List every line in the rows below that contains the word "height".

#### Task material

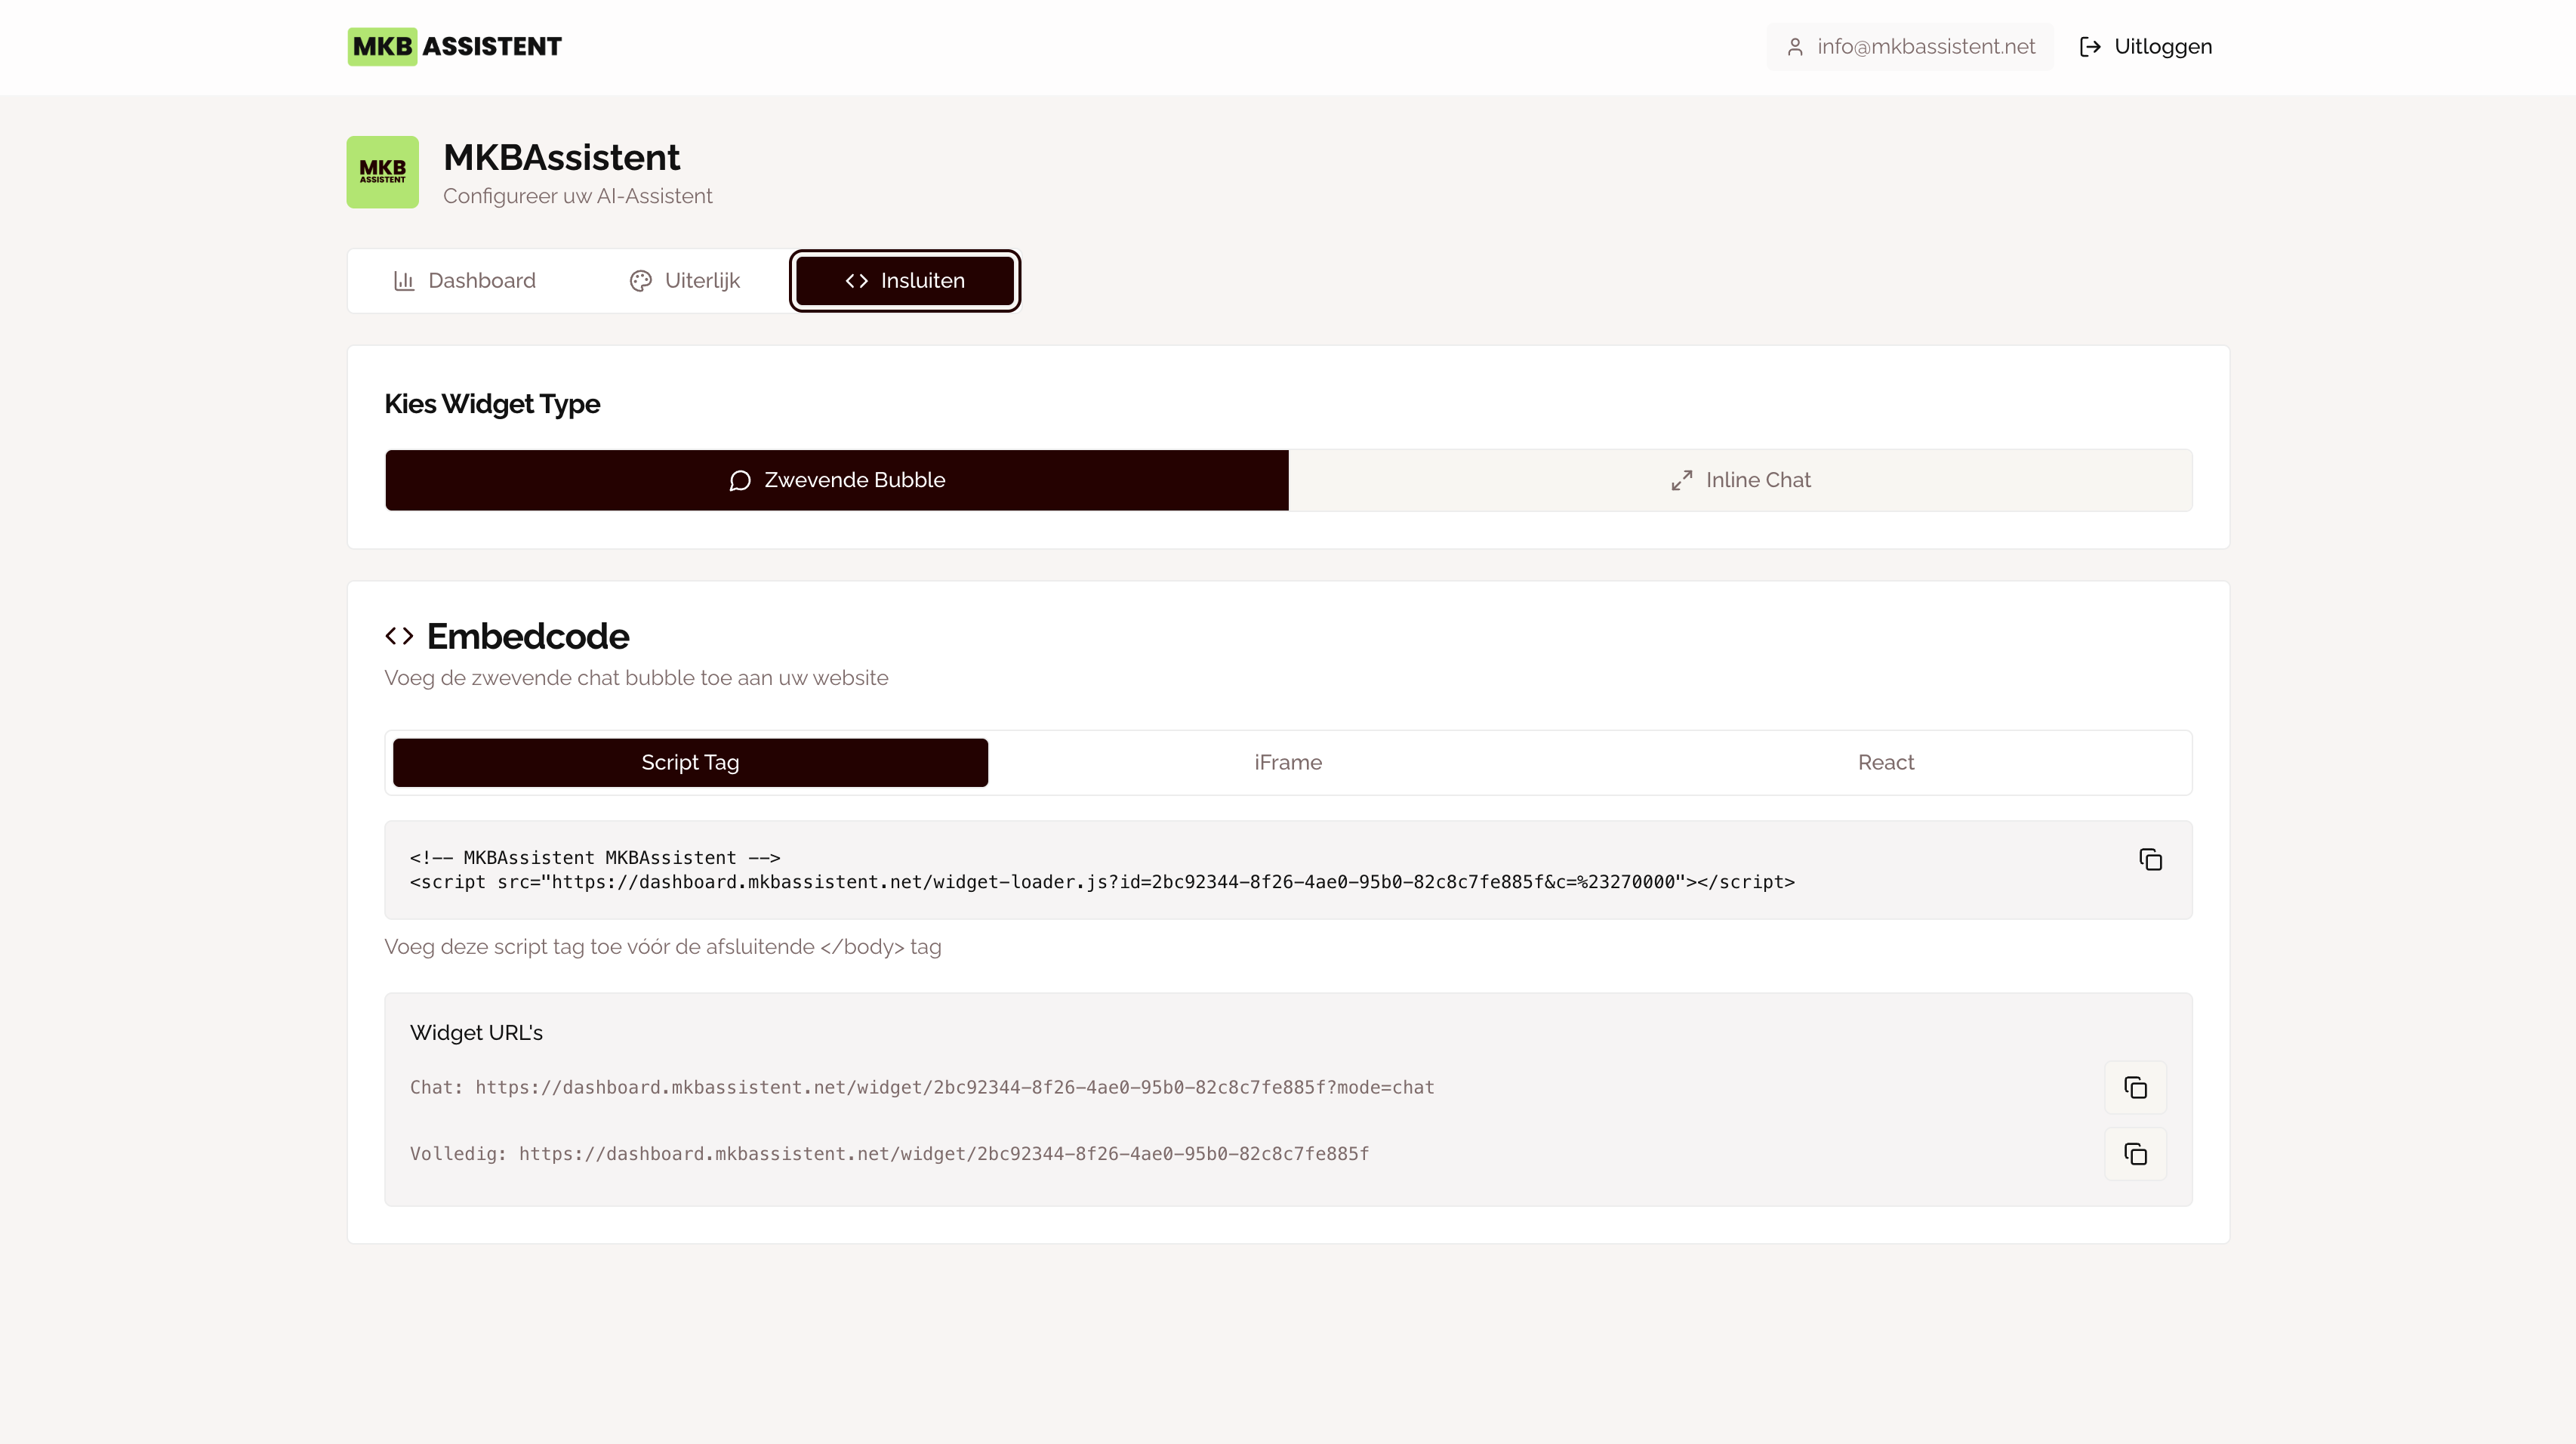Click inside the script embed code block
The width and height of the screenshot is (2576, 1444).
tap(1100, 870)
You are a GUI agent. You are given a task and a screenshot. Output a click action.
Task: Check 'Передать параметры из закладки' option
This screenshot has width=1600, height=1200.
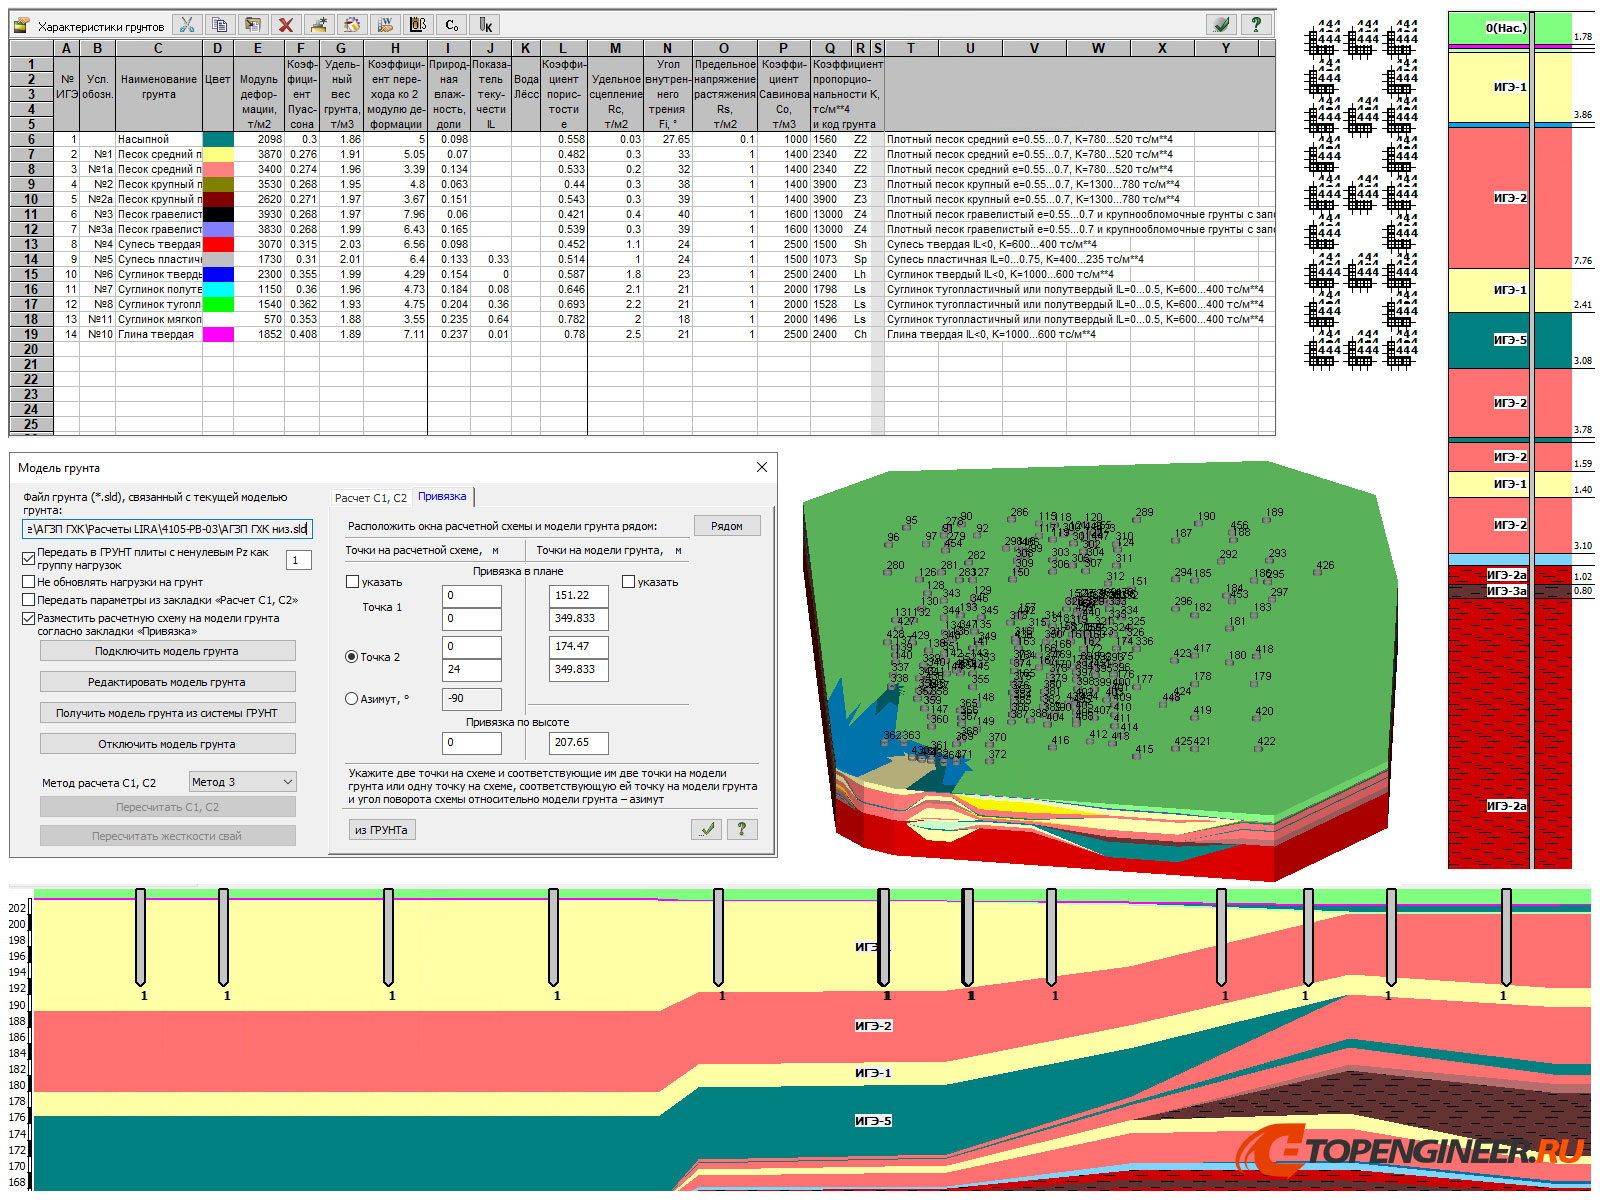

########

**Exercise output:**
The width and height of the screenshot is (2576, 1444).
This screenshot has width=1600, height=1200.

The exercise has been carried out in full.